Les avantages de la neurodiversité
Il reste toutefois un point important à souligner : dans le cadre décrit ci-dessus, vous essayez de “ gérer les différences liées à la neurodiversité ” ; vous essayez de répondre à vos besoins et de communiquer avec la personne concernée. À long terme, cela peut donner l’impression qu’une personne neurodiverse est un fardeau, quelqu’un qui a besoin d’une attention particulière.
Un peu comme quelqu’un qui serait, en quelque sorte, dans un fauteuil roulant “ mental ” et qui aurait besoin de rampes d’accès “ mentales ” spéciales, que vos paroles bienveillantes pourraient lui offrir, par exemple.
À long terme, cette vision des choses peut entraîner du ressentiment et un épuisement professionnel.
Même les partenaires bien intentionnés ne peuvent s’empêcher de se poser mentalement la question suivante : « Est-ce que cette personne enrichit ma vie ou l’appauvrit ? »
S’ils se concentrent sur les différences dans ce genre de situations, où une communication supplémentaire est nécessaire, ils finiront par en arriver à la conclusion qu’ils doivent se “ sacrifier ” pour l’autre. Ce qui est vraiment malsain : donner de soi-même tout en ayant constamment l’impression de donner plus que l’on ne reçoit.
Un article brillant et approfondi de Bridgette Hamstead – “ Le guide de l'AuDHD sur les relations amoureuses et le mariage ” m'a apporté un point de vue très intéressant à ce sujet :
Les personnes neurodiverses apportent leurs propres atouts à la relation ! En fait, on pourrait considérer ces défis comme le “ prix à payer ” pour profiter de ces atouts uniques.
En recadrant ainsi la relation, on rétablit un équilibre, ce qui est vraiment indispensable pour entretenir une relation durable avec un adulte épanoui.
Il s'agit d'une transition d'un certain type de valeurs et d'avantages vers un autre type de valeurs et d'avantages.
Dans notre exemple, la personne qui rentre du travail devrait se voir clairement, ainsi que son partenaire :
- Est-ce que le partenaire apporte une contribution qui ne saute pas immédiatement aux yeux dans cette situation ? Par exemple, en apportant un grand soutien émotionnel ?
- Le partenaire fait-il preuve d'empathie (peut-être une fois que la situation lui a été expliquée) ? Est-il prêt à faire des efforts de son côté ?

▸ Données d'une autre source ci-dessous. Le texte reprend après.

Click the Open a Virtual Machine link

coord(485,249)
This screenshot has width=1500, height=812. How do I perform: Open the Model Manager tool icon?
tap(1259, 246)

En d'autres termes : sont-ils capables de me voir ? Mais aussi, suis-je capable de les voir ? Échangeons-nous véritablement de l'énergie et répondons-nous aux besoins les uns des autres ?
Note en marge
Je vous recommande vivement de lire “ Le guide de l'AuDHD sur les relations amoureuses et le mariage ” Pour toutes les personnes en couple avec une personne atteinte d’AuDHD (autisme et TDAH) ; cet article abordera de manière plus approfondie la manière de gérer ce type de relations que je ne peux le faire dans ce court billet de blog.